### [What needs to be done]
Copy out every record exactly.

### [Data for processing]
==*==
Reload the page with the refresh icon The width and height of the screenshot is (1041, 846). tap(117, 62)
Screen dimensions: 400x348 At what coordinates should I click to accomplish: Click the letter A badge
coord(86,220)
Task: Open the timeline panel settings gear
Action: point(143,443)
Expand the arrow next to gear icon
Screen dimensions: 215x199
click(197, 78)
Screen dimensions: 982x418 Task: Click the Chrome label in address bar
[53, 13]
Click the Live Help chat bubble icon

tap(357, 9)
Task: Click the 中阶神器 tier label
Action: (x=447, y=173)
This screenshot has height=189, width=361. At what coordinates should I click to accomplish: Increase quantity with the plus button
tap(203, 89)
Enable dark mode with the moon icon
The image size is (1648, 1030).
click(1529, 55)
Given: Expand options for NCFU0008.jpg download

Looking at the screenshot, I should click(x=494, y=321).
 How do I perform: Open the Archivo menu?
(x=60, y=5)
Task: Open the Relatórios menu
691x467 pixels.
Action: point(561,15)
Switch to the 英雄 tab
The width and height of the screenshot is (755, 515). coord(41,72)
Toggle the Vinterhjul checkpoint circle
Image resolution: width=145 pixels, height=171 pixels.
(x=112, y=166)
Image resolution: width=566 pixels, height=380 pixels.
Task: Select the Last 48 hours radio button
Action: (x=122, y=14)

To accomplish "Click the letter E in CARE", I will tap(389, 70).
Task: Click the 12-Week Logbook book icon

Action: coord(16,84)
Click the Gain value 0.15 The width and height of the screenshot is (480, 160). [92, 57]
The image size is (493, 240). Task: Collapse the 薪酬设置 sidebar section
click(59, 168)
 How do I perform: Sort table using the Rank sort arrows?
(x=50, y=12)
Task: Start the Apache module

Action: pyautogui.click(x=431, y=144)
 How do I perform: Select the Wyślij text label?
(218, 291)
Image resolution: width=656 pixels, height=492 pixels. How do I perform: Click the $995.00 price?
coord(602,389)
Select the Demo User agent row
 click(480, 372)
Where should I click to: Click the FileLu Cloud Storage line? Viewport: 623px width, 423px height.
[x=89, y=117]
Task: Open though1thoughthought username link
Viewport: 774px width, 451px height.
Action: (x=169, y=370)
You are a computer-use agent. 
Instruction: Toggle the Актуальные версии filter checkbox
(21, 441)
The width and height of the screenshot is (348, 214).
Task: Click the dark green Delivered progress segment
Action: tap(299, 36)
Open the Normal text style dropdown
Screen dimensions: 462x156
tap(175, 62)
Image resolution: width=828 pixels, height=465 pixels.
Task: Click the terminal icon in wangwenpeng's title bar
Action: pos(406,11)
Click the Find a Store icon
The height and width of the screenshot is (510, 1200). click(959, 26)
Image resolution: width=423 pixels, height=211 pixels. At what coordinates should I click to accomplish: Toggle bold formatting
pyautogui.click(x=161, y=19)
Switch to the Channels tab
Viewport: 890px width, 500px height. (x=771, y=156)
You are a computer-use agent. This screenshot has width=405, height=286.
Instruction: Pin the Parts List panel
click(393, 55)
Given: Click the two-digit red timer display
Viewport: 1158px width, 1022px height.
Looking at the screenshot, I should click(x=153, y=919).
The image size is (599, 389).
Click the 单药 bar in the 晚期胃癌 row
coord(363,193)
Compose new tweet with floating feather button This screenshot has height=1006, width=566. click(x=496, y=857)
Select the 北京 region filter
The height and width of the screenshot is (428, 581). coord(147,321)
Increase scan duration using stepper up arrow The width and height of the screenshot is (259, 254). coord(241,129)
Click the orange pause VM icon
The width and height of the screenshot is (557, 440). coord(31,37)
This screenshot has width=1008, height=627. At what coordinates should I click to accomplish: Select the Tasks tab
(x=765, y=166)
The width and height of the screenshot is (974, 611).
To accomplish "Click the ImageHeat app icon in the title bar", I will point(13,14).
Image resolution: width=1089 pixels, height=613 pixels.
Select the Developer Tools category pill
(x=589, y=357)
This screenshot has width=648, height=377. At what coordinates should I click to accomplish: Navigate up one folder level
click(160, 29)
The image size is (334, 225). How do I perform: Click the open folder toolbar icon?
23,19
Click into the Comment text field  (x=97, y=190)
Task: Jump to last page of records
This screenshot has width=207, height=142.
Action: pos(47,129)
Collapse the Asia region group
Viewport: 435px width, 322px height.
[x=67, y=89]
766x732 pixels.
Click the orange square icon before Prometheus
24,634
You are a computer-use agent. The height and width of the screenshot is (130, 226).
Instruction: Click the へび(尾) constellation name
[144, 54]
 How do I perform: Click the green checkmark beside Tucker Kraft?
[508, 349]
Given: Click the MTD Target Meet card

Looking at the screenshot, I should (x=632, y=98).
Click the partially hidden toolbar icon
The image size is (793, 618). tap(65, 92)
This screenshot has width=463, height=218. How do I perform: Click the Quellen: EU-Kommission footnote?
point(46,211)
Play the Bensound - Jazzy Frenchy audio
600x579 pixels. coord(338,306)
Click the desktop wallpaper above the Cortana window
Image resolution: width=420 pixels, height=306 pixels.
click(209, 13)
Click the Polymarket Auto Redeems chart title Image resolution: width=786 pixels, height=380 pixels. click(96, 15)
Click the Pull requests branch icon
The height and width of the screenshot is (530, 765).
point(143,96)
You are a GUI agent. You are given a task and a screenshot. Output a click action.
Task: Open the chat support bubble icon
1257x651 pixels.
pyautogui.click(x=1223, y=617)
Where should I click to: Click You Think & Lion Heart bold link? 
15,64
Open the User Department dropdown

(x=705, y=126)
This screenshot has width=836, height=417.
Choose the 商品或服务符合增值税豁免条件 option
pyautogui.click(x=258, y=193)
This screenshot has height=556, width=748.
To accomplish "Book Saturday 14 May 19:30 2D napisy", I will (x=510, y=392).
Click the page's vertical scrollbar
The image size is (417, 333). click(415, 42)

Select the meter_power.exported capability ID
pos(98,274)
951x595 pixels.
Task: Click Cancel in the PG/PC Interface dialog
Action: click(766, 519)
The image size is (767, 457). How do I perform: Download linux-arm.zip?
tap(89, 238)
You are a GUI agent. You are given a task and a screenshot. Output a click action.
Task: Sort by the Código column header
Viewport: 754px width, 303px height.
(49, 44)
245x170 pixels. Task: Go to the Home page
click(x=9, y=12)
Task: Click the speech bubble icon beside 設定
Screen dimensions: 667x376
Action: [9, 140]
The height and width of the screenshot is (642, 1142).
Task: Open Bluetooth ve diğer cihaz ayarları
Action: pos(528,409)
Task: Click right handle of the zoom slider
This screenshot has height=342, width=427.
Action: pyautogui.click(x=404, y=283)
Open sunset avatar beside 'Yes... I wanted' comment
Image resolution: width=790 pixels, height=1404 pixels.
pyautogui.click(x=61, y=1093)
==*==
### [Response]
Reload the page with the refresh icon The width and height of the screenshot is (1041, 846). tap(117, 62)
Screen dimensions: 400x348 At what coordinates should I click to accomplish: Click the letter A badge
coord(86,220)
Task: Open the timeline panel settings gear
Action: point(143,443)
Expand the arrow next to gear icon
Screen dimensions: 215x199
click(197, 78)
Screen dimensions: 982x418 Task: Click the Chrome label in address bar
[53, 13]
Click the Live Help chat bubble icon

tap(357, 9)
Task: Click the 中阶神器 tier label
Action: (x=447, y=173)
This screenshot has height=189, width=361. At what coordinates should I click to accomplish: Increase quantity with the plus button
tap(203, 89)
Enable dark mode with the moon icon
The image size is (1648, 1030).
click(1529, 55)
Given: Expand options for NCFU0008.jpg download

Looking at the screenshot, I should click(x=494, y=321).
 How do I perform: Open the Archivo menu?
(x=60, y=5)
Task: Open the Relatórios menu
691x467 pixels.
Action: point(561,15)
Switch to the 英雄 tab
The width and height of the screenshot is (755, 515). coord(41,72)
Toggle the Vinterhjul checkpoint circle
Image resolution: width=145 pixels, height=171 pixels.
(x=112, y=166)
Image resolution: width=566 pixels, height=380 pixels.
Task: Select the Last 48 hours radio button
Action: (x=122, y=14)

To accomplish "Click the letter E in CARE", I will tap(389, 70).
Task: Click the 12-Week Logbook book icon

Action: coord(16,84)
Click the Gain value 0.15 The width and height of the screenshot is (480, 160). [92, 57]
The image size is (493, 240). Task: Collapse the 薪酬设置 sidebar section
click(59, 168)
 How do I perform: Sort table using the Rank sort arrows?
(x=50, y=12)
Task: Start the Apache module

Action: pyautogui.click(x=431, y=144)
 How do I perform: Select the Wyślij text label?
(218, 291)
Image resolution: width=656 pixels, height=492 pixels. How do I perform: Click the $995.00 price?
coord(602,389)
Select the Demo User agent row
 click(480, 372)
Where should I click to: Click the FileLu Cloud Storage line? Viewport: 623px width, 423px height.
[x=89, y=117]
Task: Open though1thoughthought username link
Viewport: 774px width, 451px height.
Action: (x=169, y=370)
You are a computer-use agent. 
Instruction: Toggle the Актуальные версии filter checkbox
(21, 441)
The width and height of the screenshot is (348, 214).
Task: Click the dark green Delivered progress segment
Action: tap(299, 36)
Open the Normal text style dropdown
Screen dimensions: 462x156
tap(175, 62)
Image resolution: width=828 pixels, height=465 pixels.
Task: Click the terminal icon in wangwenpeng's title bar
Action: pos(406,11)
Click the Find a Store icon
The height and width of the screenshot is (510, 1200). click(959, 26)
Image resolution: width=423 pixels, height=211 pixels. At what coordinates should I click to accomplish: Toggle bold formatting
pyautogui.click(x=161, y=19)
Switch to the Channels tab
Viewport: 890px width, 500px height. (x=771, y=156)
You are a computer-use agent. This screenshot has width=405, height=286.
Instruction: Pin the Parts List panel
click(393, 55)
Given: Click the two-digit red timer display
Viewport: 1158px width, 1022px height.
Looking at the screenshot, I should click(x=153, y=919).
The image size is (599, 389).
Click the 单药 bar in the 晚期胃癌 row
coord(363,193)
Compose new tweet with floating feather button This screenshot has height=1006, width=566. click(x=496, y=857)
Select the 北京 region filter
The height and width of the screenshot is (428, 581). coord(147,321)
Increase scan duration using stepper up arrow The width and height of the screenshot is (259, 254). coord(241,129)
Click the orange pause VM icon
The width and height of the screenshot is (557, 440). coord(31,37)
This screenshot has width=1008, height=627. At what coordinates should I click to accomplish: Select the Tasks tab
(x=765, y=166)
The width and height of the screenshot is (974, 611).
To accomplish "Click the ImageHeat app icon in the title bar", I will point(13,14).
Image resolution: width=1089 pixels, height=613 pixels.
Select the Developer Tools category pill
(x=589, y=357)
This screenshot has width=648, height=377. At what coordinates should I click to accomplish: Navigate up one folder level
click(160, 29)
The image size is (334, 225). How do I perform: Click the open folder toolbar icon?
23,19
Click into the Comment text field  (x=97, y=190)
Task: Jump to last page of records
This screenshot has width=207, height=142.
Action: pos(47,129)
Collapse the Asia region group
Viewport: 435px width, 322px height.
[x=67, y=89]
766x732 pixels.
Click the orange square icon before Prometheus
24,634
You are a computer-use agent. The height and width of the screenshot is (130, 226).
Instruction: Click the へび(尾) constellation name
[144, 54]
 How do I perform: Click the green checkmark beside Tucker Kraft?
[508, 349]
Given: Click the MTD Target Meet card

Looking at the screenshot, I should (x=632, y=98).
Click the partially hidden toolbar icon
The image size is (793, 618). tap(65, 92)
This screenshot has width=463, height=218. How do I perform: Click the Quellen: EU-Kommission footnote?
point(46,211)
Play the Bensound - Jazzy Frenchy audio
600x579 pixels. coord(338,306)
Click the desktop wallpaper above the Cortana window
Image resolution: width=420 pixels, height=306 pixels.
click(209, 13)
Click the Polymarket Auto Redeems chart title Image resolution: width=786 pixels, height=380 pixels. click(96, 15)
Click the Pull requests branch icon
The height and width of the screenshot is (530, 765).
point(143,96)
You are a GUI agent. You are given a task and a screenshot. Output a click action.
Task: Open the chat support bubble icon
1257x651 pixels.
pyautogui.click(x=1223, y=617)
Where should I click to: Click You Think & Lion Heart bold link? 
15,64
Open the User Department dropdown

(x=705, y=126)
This screenshot has width=836, height=417.
Choose the 商品或服务符合增值税豁免条件 option
pyautogui.click(x=258, y=193)
This screenshot has height=556, width=748.
To accomplish "Book Saturday 14 May 19:30 2D napisy", I will (x=510, y=392).
Click the page's vertical scrollbar
The image size is (417, 333). click(415, 42)

Select the meter_power.exported capability ID
pos(98,274)
951x595 pixels.
Task: Click Cancel in the PG/PC Interface dialog
Action: click(766, 519)
The image size is (767, 457). How do I perform: Download linux-arm.zip?
tap(89, 238)
You are a GUI agent. You are given a task and a screenshot. Output a click action.
Task: Sort by the Código column header
Viewport: 754px width, 303px height.
(49, 44)
245x170 pixels. Task: Go to the Home page
click(x=9, y=12)
Task: Click the speech bubble icon beside 設定
Screen dimensions: 667x376
Action: [9, 140]
The height and width of the screenshot is (642, 1142).
Task: Open Bluetooth ve diğer cihaz ayarları
Action: pos(528,409)
Task: Click right handle of the zoom slider
This screenshot has height=342, width=427.
Action: pyautogui.click(x=404, y=283)
Open sunset avatar beside 'Yes... I wanted' comment
Image resolution: width=790 pixels, height=1404 pixels.
pyautogui.click(x=61, y=1093)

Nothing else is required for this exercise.